Material to process:
[Start of Attachment]

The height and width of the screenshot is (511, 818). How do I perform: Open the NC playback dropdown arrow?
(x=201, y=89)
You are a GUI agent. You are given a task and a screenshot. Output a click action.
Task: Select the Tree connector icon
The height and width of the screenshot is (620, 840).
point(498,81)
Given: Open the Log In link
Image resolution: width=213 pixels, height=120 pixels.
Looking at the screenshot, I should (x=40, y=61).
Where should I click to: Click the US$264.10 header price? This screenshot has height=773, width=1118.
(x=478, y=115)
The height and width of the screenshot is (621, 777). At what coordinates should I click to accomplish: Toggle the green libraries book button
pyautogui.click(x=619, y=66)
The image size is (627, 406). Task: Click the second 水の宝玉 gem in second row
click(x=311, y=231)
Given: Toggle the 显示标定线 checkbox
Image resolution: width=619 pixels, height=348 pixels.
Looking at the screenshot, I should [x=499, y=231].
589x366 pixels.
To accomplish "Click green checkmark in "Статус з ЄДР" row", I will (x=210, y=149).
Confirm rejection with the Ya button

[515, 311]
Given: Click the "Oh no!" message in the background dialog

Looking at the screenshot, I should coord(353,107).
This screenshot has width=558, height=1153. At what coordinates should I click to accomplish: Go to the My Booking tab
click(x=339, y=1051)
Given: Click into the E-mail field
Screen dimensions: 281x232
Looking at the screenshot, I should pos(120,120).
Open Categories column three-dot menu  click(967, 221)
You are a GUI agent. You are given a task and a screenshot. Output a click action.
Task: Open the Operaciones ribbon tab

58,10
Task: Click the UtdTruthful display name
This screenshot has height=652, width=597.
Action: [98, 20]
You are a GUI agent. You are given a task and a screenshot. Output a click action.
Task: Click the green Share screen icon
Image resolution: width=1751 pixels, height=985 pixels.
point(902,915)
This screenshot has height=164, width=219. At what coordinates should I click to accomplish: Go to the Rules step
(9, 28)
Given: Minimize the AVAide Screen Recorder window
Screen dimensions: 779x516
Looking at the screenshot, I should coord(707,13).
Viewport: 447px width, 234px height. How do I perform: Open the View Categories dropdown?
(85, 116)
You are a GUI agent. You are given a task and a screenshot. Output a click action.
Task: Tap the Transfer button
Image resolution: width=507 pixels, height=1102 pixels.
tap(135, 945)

[End of Attachment]

Work request: What lines in the listing above contain the word "icon"? Show each one.

The completed task:
Task: Select the Tree connector icon
Task: Click the green Share screen icon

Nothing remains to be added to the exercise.